Washington said at that point that Israel was taking steps that were “not conducive to peace in the region and a two-state solution.”

The State Department expressed “deep concern” over plans for what it called “settlement construction” in Jerusalem, in a loud echo of the anger bellowing from microphones in the Palestinian Authority.

But none of the neighborhoods in Jerusalem even faintly resembles a “settlement” and there is nothing remotely agrarian or rural about any of them.

Nevertheless, while meeting with U.S. officials in Washington, PA spokesperson Abu Rudaineh called today’s housing approval a “direct challenge” to the Obama administration” in a clear attempt to provoke the U.S. into attacking Israel.

A spokesperson for the far left ‘Peace Now’ organization eagerly aided and abetted the effort, telling the AFP news agency the approved housing units in Ramat Shlomo would “expand” the neighborhood’s existing “settlement.”

To put this all in perspective, please note that the average Israeli residential high-rise in Jerusalem’s Romema neighborhood, not far from the Central Bus Station, is built with eight to ten floors and features two or four units on each floor. So we are talking about the equivalent of perhaps a dozen to eighteen high-rise buildings – maybe double that if they are smaller. An addition of two streets, maybe.

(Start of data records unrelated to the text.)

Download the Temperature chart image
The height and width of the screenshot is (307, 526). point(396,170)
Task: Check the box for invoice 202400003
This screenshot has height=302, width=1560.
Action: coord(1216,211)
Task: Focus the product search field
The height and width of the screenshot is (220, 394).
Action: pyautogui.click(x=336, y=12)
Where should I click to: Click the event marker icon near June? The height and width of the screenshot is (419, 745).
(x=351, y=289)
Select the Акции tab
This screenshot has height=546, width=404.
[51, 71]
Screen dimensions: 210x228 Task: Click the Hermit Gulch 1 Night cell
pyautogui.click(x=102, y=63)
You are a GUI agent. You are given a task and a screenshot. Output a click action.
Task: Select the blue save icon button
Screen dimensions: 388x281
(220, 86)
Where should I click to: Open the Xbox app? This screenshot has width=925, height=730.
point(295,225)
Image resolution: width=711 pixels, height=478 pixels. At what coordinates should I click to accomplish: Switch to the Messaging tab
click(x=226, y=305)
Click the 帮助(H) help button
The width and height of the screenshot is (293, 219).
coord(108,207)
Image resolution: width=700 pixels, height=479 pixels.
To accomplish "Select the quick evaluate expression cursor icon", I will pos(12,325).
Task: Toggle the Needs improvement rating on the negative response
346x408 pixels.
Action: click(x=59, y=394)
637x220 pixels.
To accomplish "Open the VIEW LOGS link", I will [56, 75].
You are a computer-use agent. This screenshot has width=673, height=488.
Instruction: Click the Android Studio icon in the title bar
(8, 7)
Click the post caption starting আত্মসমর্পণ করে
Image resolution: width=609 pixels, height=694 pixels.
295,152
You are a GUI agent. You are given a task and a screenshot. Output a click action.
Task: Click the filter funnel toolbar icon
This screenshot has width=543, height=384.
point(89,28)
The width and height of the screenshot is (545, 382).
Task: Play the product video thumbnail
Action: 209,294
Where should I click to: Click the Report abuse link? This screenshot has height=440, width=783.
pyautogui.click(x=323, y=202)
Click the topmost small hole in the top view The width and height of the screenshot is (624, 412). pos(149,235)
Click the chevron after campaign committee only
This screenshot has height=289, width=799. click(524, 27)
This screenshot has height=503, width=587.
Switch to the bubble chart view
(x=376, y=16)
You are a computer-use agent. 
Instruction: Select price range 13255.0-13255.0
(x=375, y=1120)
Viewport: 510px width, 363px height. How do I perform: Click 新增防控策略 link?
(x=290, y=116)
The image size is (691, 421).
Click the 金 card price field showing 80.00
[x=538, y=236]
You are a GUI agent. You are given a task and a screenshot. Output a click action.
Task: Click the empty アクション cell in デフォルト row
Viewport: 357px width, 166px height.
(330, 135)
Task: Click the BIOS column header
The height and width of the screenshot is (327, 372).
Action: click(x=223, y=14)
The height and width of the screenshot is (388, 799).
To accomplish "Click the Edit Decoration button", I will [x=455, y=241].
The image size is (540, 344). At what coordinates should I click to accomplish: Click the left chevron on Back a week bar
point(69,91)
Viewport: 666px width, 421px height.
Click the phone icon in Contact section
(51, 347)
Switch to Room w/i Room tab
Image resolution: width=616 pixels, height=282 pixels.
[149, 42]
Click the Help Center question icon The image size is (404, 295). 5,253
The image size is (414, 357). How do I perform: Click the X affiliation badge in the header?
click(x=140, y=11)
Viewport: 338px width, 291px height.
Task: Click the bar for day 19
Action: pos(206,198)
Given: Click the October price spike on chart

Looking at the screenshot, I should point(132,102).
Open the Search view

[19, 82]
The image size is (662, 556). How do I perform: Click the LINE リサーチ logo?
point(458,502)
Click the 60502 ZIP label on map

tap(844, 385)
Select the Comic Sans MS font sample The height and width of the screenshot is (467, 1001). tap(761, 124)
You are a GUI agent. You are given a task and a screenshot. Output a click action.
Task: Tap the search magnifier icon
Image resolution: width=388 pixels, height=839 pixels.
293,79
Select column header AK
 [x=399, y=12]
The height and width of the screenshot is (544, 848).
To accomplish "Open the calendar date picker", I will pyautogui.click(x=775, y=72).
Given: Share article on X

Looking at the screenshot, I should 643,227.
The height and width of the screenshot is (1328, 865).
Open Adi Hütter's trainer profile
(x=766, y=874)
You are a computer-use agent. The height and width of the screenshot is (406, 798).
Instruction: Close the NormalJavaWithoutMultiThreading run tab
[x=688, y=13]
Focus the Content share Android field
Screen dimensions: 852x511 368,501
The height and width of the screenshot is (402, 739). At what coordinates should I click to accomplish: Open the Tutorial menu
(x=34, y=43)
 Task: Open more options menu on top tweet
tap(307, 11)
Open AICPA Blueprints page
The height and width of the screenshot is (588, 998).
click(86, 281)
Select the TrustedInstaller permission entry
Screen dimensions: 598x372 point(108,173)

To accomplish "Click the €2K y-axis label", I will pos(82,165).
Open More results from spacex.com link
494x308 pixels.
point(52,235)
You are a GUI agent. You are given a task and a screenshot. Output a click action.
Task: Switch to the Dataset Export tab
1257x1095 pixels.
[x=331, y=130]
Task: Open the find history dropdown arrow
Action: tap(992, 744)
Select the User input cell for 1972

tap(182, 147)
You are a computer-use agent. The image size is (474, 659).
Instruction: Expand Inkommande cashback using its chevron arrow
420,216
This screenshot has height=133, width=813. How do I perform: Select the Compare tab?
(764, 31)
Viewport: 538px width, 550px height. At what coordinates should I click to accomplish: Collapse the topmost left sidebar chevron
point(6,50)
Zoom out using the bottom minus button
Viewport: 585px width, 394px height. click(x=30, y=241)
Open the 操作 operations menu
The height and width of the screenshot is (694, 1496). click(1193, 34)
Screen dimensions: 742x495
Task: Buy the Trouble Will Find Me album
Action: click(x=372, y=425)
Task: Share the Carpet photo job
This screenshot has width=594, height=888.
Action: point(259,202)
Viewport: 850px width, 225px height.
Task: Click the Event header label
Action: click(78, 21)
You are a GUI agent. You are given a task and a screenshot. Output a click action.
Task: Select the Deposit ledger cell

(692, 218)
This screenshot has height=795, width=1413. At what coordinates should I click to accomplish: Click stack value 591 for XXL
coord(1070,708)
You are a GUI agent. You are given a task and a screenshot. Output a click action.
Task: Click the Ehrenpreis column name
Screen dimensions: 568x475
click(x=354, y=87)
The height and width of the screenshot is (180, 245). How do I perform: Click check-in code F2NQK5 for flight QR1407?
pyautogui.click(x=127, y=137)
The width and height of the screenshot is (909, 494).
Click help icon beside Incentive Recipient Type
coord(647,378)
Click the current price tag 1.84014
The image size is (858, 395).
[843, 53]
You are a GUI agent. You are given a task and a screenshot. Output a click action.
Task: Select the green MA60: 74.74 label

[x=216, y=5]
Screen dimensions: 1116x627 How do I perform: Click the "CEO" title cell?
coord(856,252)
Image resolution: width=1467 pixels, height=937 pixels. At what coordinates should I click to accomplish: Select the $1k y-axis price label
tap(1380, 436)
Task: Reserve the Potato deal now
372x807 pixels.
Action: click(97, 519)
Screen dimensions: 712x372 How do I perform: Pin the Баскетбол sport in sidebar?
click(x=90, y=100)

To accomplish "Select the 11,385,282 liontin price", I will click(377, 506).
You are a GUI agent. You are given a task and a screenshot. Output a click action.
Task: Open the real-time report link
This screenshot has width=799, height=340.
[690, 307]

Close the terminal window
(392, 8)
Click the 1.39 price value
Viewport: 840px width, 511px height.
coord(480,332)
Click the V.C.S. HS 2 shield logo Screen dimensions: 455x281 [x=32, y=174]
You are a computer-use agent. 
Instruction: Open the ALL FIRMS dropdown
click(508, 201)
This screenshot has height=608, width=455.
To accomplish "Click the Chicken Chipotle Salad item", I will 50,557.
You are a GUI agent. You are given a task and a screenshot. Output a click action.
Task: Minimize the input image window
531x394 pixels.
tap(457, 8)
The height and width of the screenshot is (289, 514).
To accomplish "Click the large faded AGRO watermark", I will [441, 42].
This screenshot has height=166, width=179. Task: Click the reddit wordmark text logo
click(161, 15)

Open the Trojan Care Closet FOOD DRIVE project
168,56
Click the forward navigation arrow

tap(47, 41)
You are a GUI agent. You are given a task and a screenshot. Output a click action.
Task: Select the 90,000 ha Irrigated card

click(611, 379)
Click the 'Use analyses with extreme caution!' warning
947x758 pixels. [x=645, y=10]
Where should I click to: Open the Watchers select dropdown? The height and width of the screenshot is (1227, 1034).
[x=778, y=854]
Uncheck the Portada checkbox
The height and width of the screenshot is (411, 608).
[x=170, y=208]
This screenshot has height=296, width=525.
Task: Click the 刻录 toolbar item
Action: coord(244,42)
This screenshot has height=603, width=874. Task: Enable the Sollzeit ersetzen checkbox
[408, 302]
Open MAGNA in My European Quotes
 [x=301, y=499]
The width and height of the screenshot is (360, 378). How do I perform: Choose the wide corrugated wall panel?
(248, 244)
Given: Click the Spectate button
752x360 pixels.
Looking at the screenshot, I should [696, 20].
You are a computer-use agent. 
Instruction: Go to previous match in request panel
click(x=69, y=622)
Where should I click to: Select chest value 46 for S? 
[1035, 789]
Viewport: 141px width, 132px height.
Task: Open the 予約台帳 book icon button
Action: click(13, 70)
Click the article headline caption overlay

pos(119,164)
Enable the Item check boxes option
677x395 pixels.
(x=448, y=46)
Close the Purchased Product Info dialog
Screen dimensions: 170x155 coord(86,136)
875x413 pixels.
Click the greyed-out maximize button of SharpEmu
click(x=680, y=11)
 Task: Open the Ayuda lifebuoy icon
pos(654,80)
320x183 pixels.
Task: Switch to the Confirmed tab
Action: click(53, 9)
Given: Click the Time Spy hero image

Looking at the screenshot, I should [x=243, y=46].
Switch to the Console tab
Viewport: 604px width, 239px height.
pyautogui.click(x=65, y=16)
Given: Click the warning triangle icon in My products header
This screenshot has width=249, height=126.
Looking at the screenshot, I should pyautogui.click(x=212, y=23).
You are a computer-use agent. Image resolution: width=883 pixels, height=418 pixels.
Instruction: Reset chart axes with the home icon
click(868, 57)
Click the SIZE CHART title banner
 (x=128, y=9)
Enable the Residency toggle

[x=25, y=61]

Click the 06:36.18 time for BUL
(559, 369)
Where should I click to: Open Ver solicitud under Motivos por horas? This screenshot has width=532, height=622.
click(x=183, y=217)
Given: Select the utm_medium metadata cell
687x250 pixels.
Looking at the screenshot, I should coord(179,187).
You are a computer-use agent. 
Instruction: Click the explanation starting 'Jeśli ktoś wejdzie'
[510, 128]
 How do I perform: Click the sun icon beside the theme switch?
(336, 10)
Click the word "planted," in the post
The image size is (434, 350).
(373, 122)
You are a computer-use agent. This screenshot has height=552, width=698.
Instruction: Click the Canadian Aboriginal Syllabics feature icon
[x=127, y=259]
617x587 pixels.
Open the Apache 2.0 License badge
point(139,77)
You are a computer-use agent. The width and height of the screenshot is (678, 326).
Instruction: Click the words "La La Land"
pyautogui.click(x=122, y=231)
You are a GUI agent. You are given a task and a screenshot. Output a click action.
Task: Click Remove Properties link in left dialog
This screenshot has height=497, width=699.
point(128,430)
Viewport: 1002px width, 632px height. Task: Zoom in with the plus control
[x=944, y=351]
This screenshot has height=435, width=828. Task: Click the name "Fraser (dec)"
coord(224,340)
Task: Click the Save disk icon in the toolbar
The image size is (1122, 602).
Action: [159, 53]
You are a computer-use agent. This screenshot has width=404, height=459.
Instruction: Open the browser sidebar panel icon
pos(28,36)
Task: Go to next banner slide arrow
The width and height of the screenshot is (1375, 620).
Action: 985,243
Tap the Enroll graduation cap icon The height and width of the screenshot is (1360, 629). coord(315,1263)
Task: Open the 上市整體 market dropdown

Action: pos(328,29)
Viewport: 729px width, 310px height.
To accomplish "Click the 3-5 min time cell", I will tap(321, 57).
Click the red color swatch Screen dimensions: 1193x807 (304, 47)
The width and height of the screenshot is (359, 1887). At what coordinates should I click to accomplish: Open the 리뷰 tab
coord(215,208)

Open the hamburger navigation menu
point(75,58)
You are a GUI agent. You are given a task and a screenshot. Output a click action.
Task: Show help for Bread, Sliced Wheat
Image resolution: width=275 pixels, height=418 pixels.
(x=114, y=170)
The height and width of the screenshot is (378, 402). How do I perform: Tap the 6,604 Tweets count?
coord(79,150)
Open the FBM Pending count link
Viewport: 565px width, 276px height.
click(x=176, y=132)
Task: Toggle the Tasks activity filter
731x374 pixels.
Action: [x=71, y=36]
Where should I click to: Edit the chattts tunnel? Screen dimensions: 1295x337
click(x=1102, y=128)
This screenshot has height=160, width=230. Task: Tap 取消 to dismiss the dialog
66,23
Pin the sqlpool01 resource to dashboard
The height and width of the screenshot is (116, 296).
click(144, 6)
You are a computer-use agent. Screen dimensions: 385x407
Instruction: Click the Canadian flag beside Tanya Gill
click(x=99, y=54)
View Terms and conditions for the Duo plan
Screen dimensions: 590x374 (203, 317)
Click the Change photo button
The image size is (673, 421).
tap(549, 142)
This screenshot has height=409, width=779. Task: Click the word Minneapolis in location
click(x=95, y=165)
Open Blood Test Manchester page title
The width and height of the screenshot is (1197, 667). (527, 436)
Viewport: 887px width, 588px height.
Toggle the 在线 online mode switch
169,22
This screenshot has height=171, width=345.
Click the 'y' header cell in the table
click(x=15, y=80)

This is called “expansion” of a “settlement?” Really?

State Department spokesperson Jen Psaki underlined the sharp disappointment of the Obama government with the decision in her news briefing, claiming that Israel had no interest in peace with the Palestinian Authority because the housing project had been approved.

“Obviously, if they were going to restart a peace negotiation we would be seeing actions,” she said. “Actions like these are contrary to that objective.”

Oddly, she made no mention of the Palestinian Authority unity government’s violation of the cease-fire agreement on Friday night, by allowing Gaza terrorists to fire a rocket at southern Israel. The rocket landed in the Eshkol Regional Council district but did not injure anyone and did not cause property damage.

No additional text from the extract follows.